Proclamation of commencement of specified sections of the Critical Infrastructure Protection Act 2019


Critical Infrastructure Protection Act 8 of 2019


[15 November 2017] The deadline for submissions on the Critical Infrastructure Protection Bill has been extended to 24 November 2017.


[5 November 2017] The Portfolio Committee on Police will undertake a clause-by-clause vote on the Critical Infrastructure Protection Bill [B22-2017] on 30 November 2017 and intends to vote on its adoption on 1 December 2017.

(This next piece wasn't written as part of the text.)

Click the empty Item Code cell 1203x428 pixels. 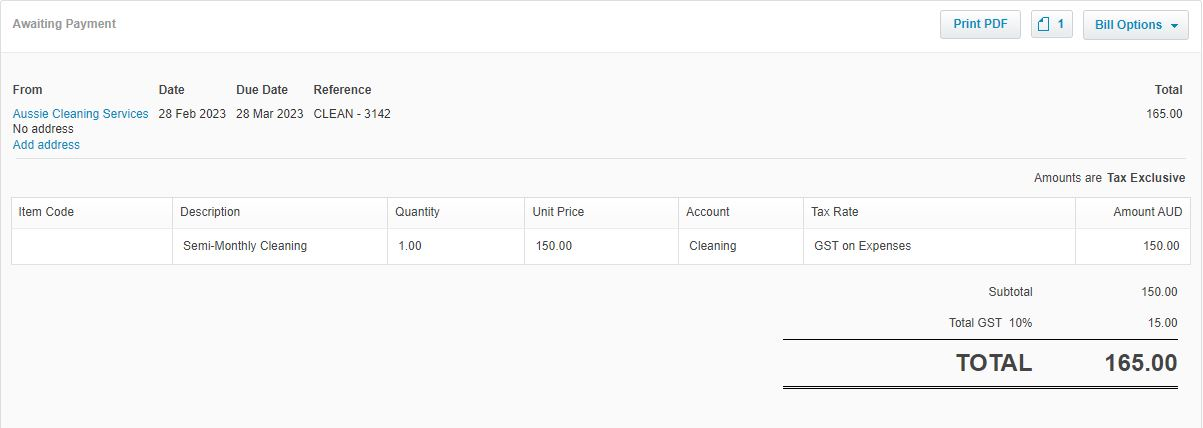point(92,246)
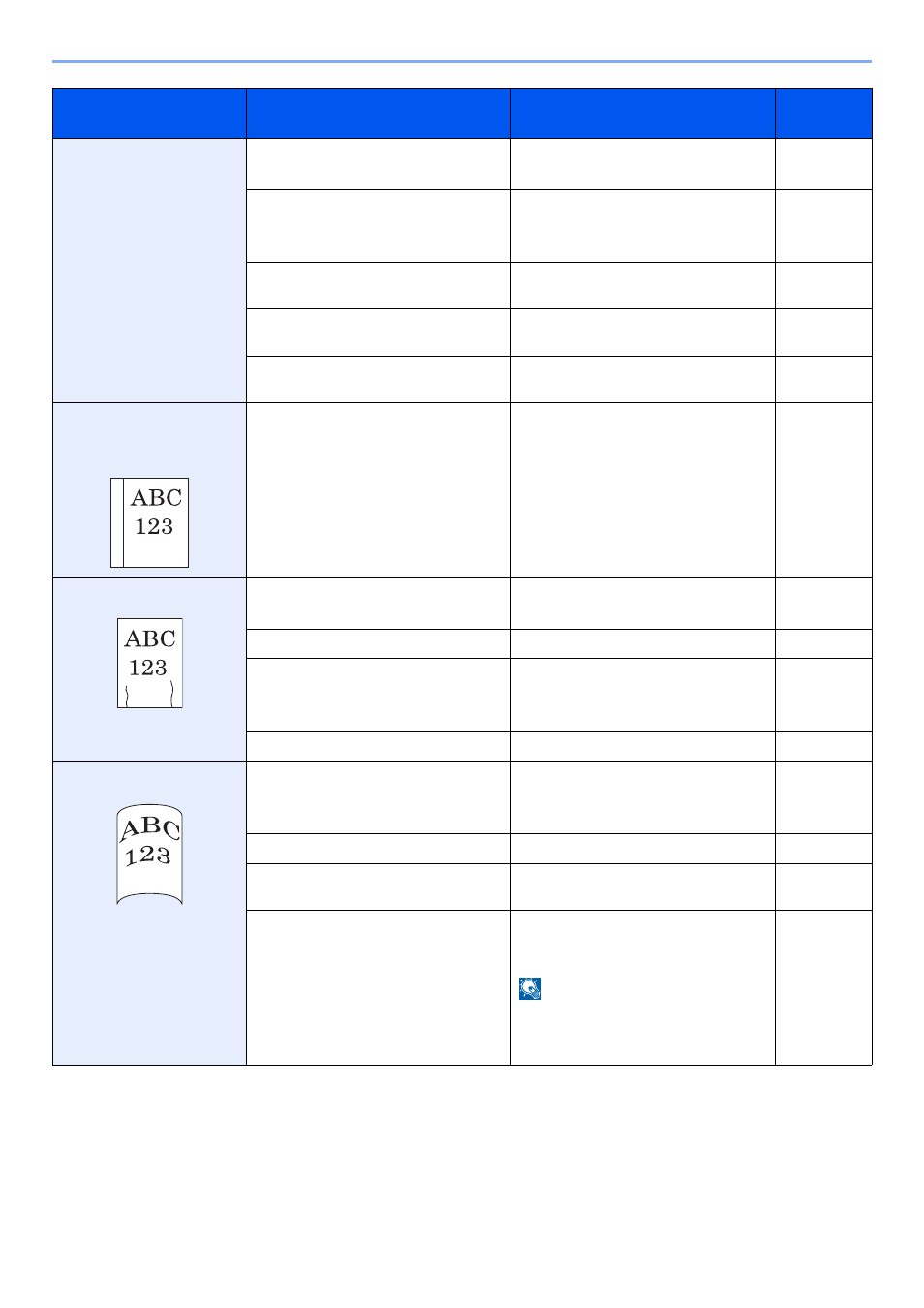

[23 September 2017] The Minister of Police published a revised draft Critical Infrastructure Protection Bill with accompanying explanatory memorandum on 18 September 2017, stating his intention to introduce the Bill into Parliament for consideration. A previous version was approved by Cabinet in March 2016 and made available for public comment thereafter.__

Critical Infrastructure Protection Bill (September 2017)

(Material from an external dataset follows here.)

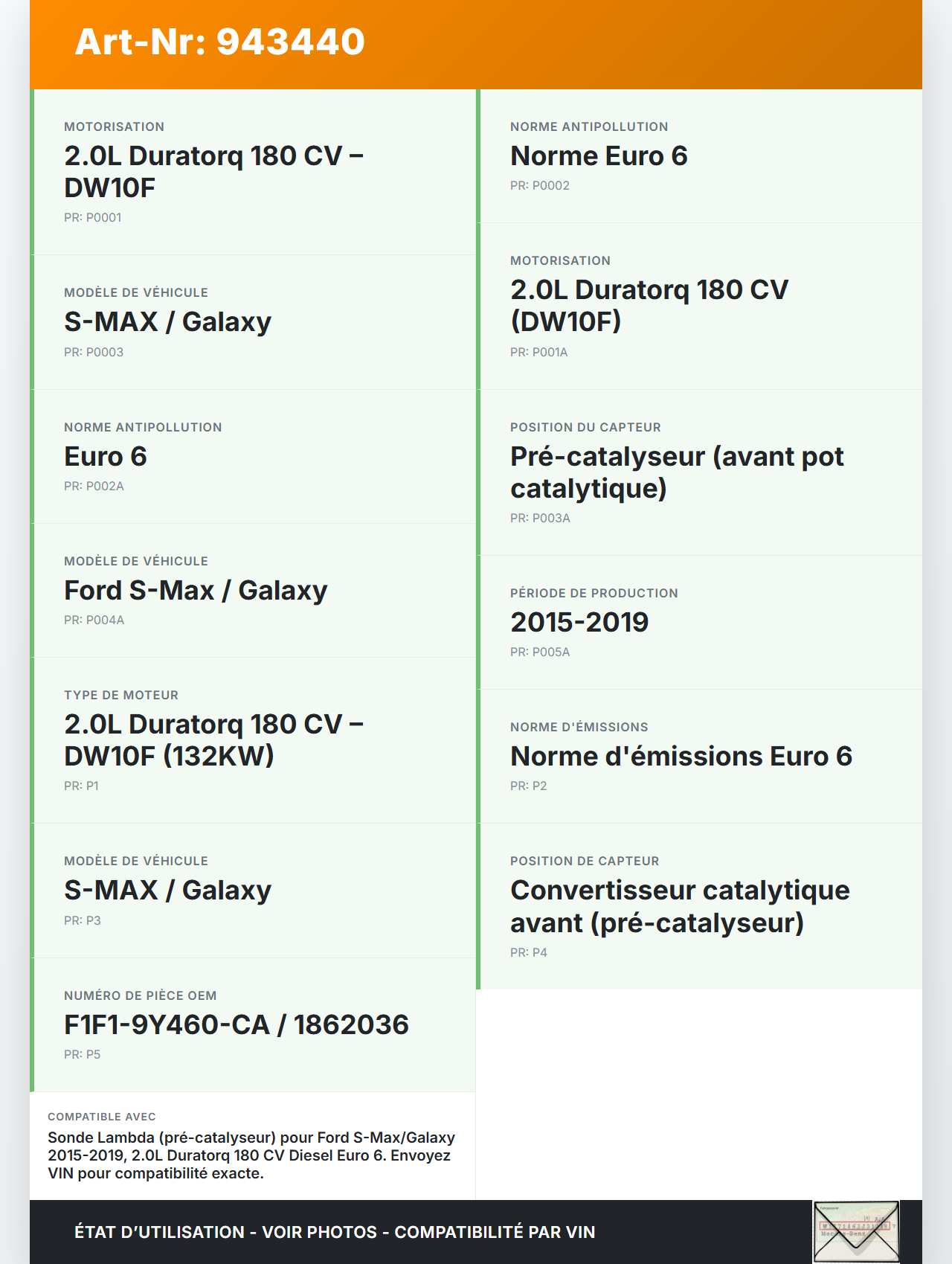Screen dimensions: 952x1264
Task: Click the production period 2015-2019
Action: click(x=579, y=623)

Explanatory Memorandum Critical Infrastructure Protection Bill 2017

The Bill makes specific provision for “information and communication technology infrastructure”, defined broadly to mean any data, computer data storage medium, computer device, database, computer network, electronic communications network, electronic communications infrastructure or any part thereof or any facility or equipment associated therewith”.

In terms of the Bill the Minister will have the power to declare any infrastructure as “critical infrastructure” on receipt of an application by the National Commissioner of Police or the person in control of the infrastructure. The Minister can also declare that infrastructure is part of a “critical infrastructure complex”.

Factors to be considered when deciding on a declaration as “critical infrastructure” include:

  • whether the loss, damage, disruption or immobilisation of the infrastructure may prejudice significant economic operations; or the public interest with regard to safety and the maintenance of law and order; or the provision of goods or services essential for the daily operations, economic activity, livelihood or well-being of the public; or national security.
  • Any prescribed guidelines for identification of “critical infrastructure”.
  • Recommendations of a Critical Infrastructure Council to be formed.

With regard to “information and communications infrastructure” as contemplated in the Cybercrimes and Cybersecurity Bill 2017, this Bill provides that the Minister must consult with the Minister of State Security before infrastructure, which “partly consists of, incorporates or houses any information and communications infrastructure” is declared to be “critical infrastructure’.

The Minister of State Security will be required to decide whether the infrastructure in question should be dealt with under the Cybercrimes and Cybersecurity Act. If he or she decides it should not, then the question of whether to declare as “critical infrastructure” would be decided under the Critical Infrastructure Protection Act.